Modris Eksteins, the University of Toronto historian of modern Europe, is the main historical nominee in the 2012 Weston Prize for non-fiction, for Solar Dance, a book about Van Gogh, art forgery, and the nature of art and culture in the early twentieth century.
The Weston, which recently joined the Charles Taylor, the BC Prize, and the Governor-General's Non-Fiction Award among the big-dollar non-fiction book awards ($60,000 for the winner), follows other prominent prizes in leaning toward celebrity judges. This year's jury includes diplomat James Bartleman, broadcaster Seamus O'Regan, and journalist Barbara Amiel Black as well as writers Charlotte Gill and Marni Jackson. They call this "a unique twist designed to inspire discussion of the shortlisted books."
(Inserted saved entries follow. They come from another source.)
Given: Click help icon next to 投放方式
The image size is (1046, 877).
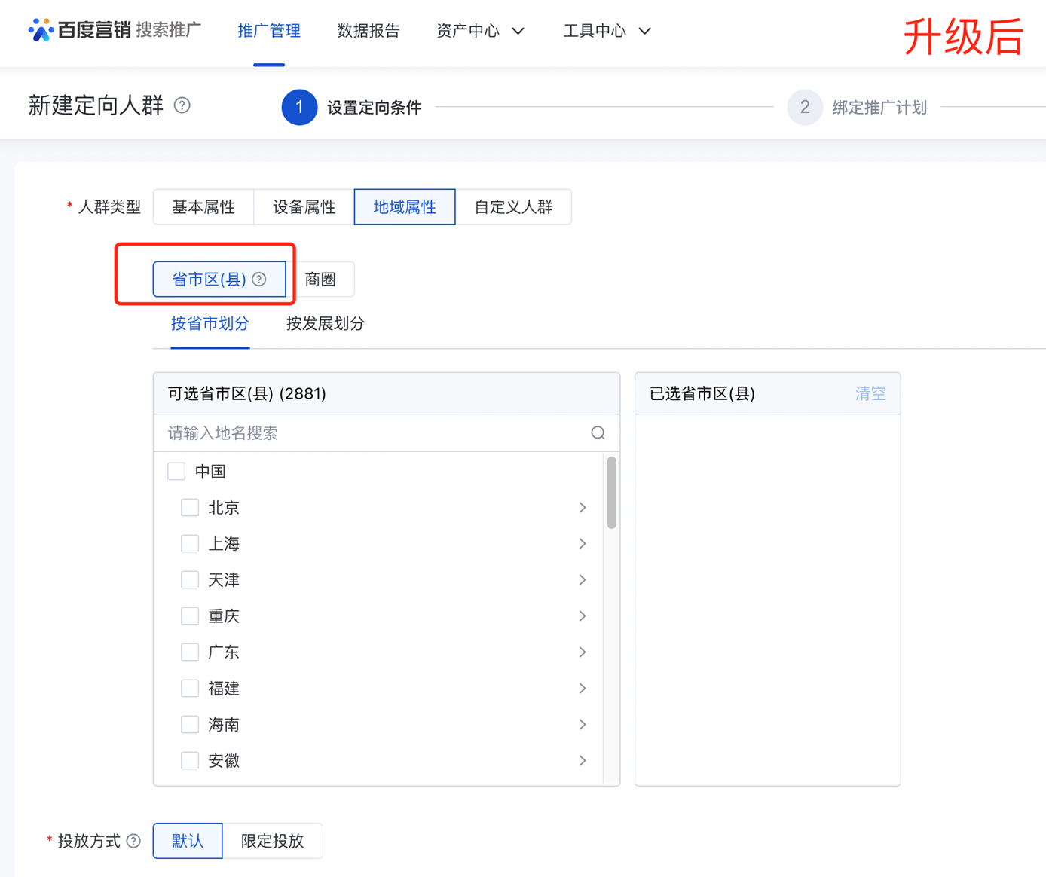Looking at the screenshot, I should (x=133, y=841).
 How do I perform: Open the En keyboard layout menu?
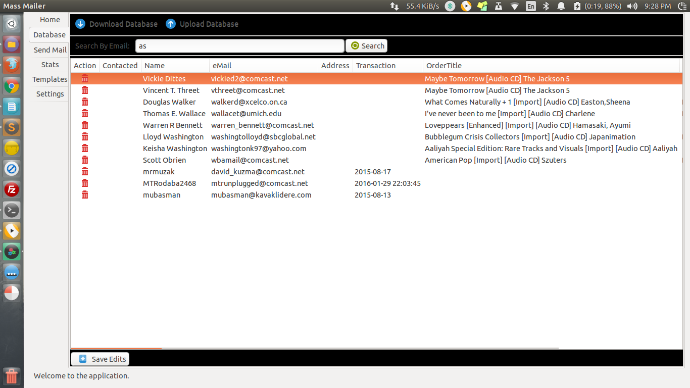pos(530,6)
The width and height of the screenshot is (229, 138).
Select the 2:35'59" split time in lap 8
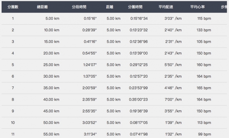89,100
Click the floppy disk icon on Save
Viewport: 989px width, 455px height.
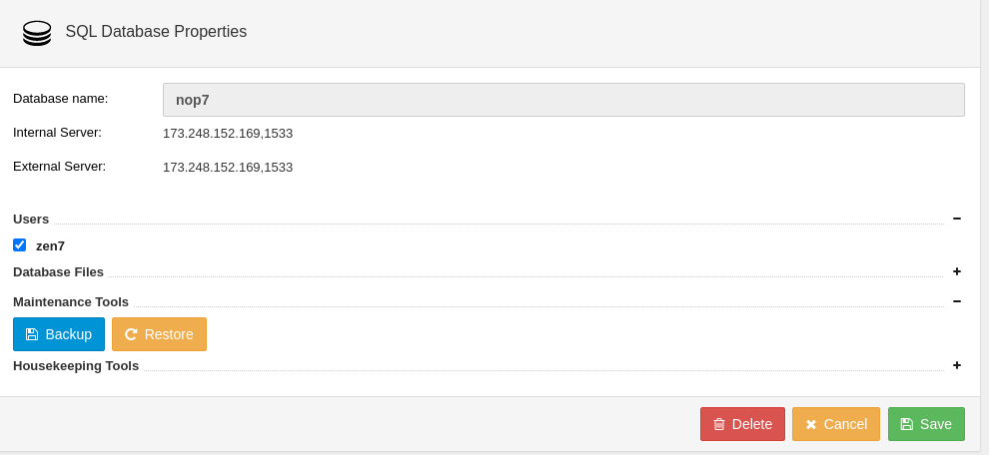click(906, 424)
The press release identifies the full shortlist as:
- Kamal Al-Solaylee for Intolerable: A Memoir of Extremes (HarperCollins Publishers)
- Modris Eksteins for Solar Dance: Genius, Forgery, and the Crisis of Truth in the Modern Age (Knopf Canada)
- Taras Grescoe for Straphanger: Saving Our Cities and Ourselves from the Automobile (HarperCollins Publishers)
- JJ Lee for The Measure of a Man: The Story of a Father, a Son, and a Suit (McClelland & Stewart)
- Candace Savage for Geography of Blood: Unearthing Memory from a Prairie Landscape (Greystone Books/David Suzuki Foundation)
Buzz I have heard is that Charlotte Gill's Eating Dirt and Carmen Aguirre's Something Fierce, recent prize winners (the Weston, and the CBC Canada Reads, respectively) by relatively unknown authors, have had impressive and long sustained sales, suggesting prizes do work.